At this year’s Sundance Film Festival, Stella Artois sponsored the panel discussion, “Storytelling Through Film to Incite Change”. The panel included Crystal Moselle, Fazeelat Aslam, Henry Joost, and Ariel Schulman. The event celebrated these talented and insightful filmmakers, as well as addressed how film can introduce the masses to important issues in our world today, and motivate them into action to drive change in our world.
Crystal Moselle, the accomplished documentary film-maker and winner of the Grand Jury Prize for her documentary “Wolfpack” is well known and respected for her work, not only in film-making; she has also been published by Vice and the New York Times.
Fazeelat Aslam is a documentary film-maker and journalist originally from Pakistan. She is the co-producer of the Oscar winning documentary short film “Saving Face”, and has produced additional documentary works for PBS Frontline, Channel 4 UK, and HBO.

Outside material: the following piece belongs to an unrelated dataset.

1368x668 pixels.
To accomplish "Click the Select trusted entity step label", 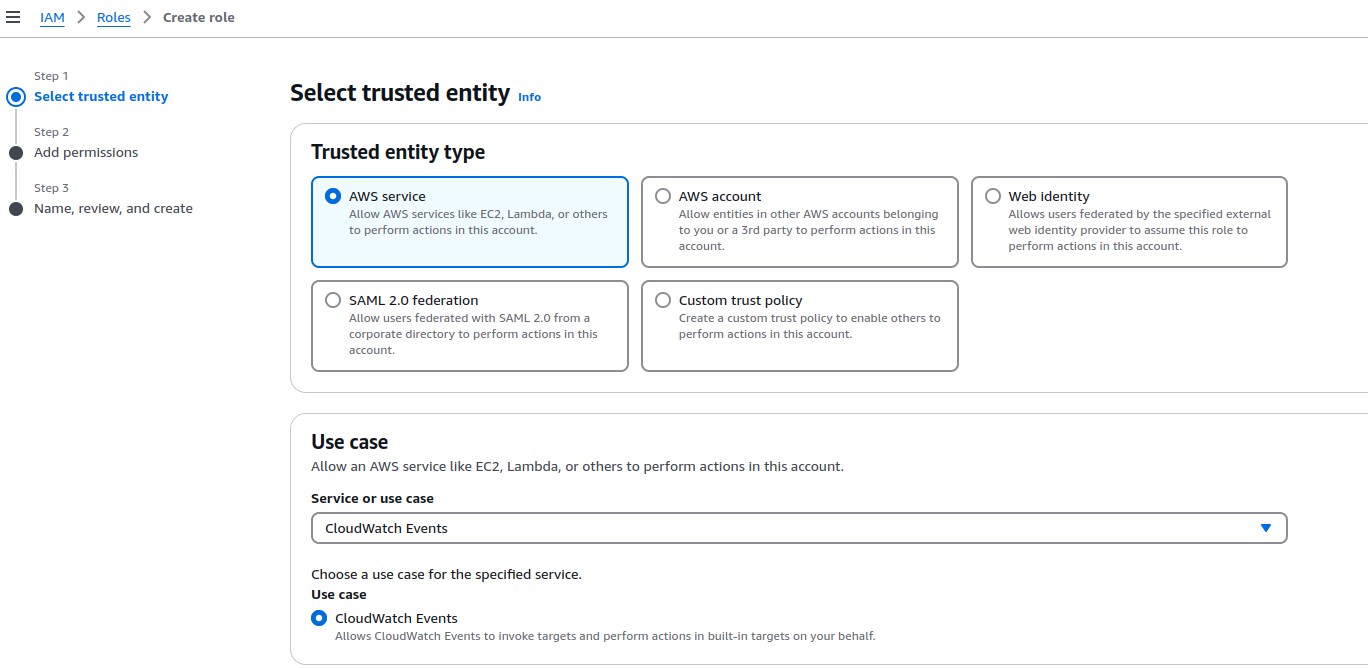I will (101, 97).
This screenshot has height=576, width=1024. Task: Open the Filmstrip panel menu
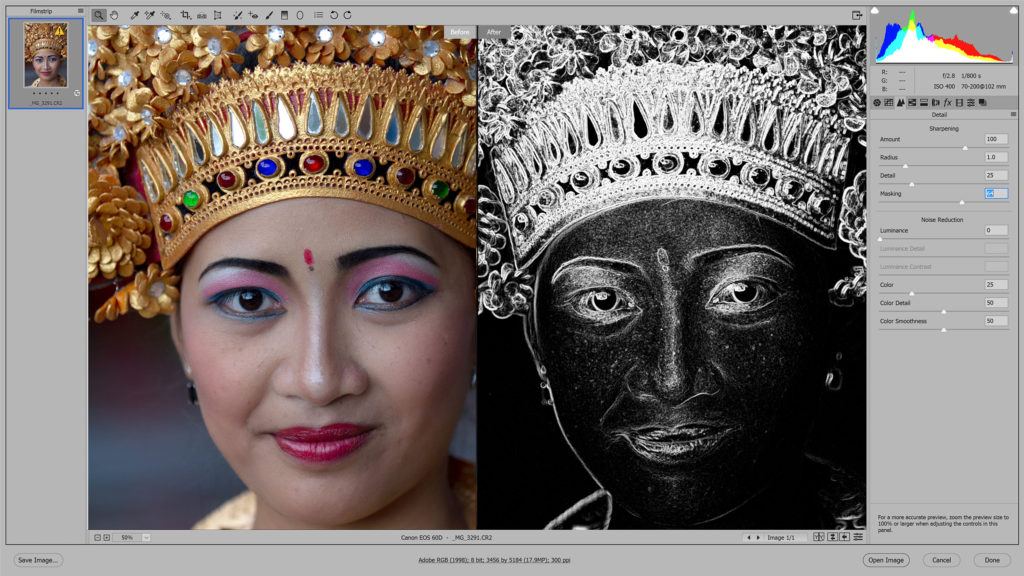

Henry Joost and Ariel Schulman founded the production company Supermarché in New York City. Their feature directorial debut “Catfish” premiered at the 2010 Sundance Film Festival, and they went on to executive produce “Catfish: the TV Show” for MTV. These talented collaborators have gone on to direct two installments for the “Paranormal Activity” franchise for Paramount, as well as two new upcoming films “Viral” for Dimension and “Nerve” for Lionsgate. They have directed many documentaries over the years, including “Meals Per Hour”, which inspired the contribution of over one million meals to New Yorker’s affected by Hurricane Sandy.
During the panel discussion the question was asked: “What comes first the desire to make change or the film?”
Schulman and Joost spoke about how everyone has a story to tell and that they are all interesting stories to document and explore. Moselle added that she felt for her it was about the person, and finding the person to inspire the story to make the film. The panel went on to explore why they chose film as their creative avenue of choice and specifically documentaries. The panel agreed that film is one of the most effective medias to present relevant topics to mass audiences in our world today. Aslam further explained, “Film is the easiest ways to create a message and empathy, as well as help people relate to each other and subjects they may not normally be exposed to. Film creates bridges between cultures and people.”
Many other questions were asked, and of note was a question about how the film-makers are able to capture the subjects in their films being so forth coming and honest about themselves and their stories. Schulman spoke about getting to know your subject and the innate compassion for them instead of exploiting the situation was important for him. Aslam expanded on this idea, and spoke of the need to be very aware of when people wanted to talk, as well as sensitive to when they did not. Moselle continued the thread with her views about a filmmaker being willing to take the time to get to know the subject on a personal level, and the intuitiveness that comes from feeling when someone wants to share and when they don’t; the importance of the development of trust between the subject and filmmaker, which she said spanned over a five years for her film “Wolfpack”.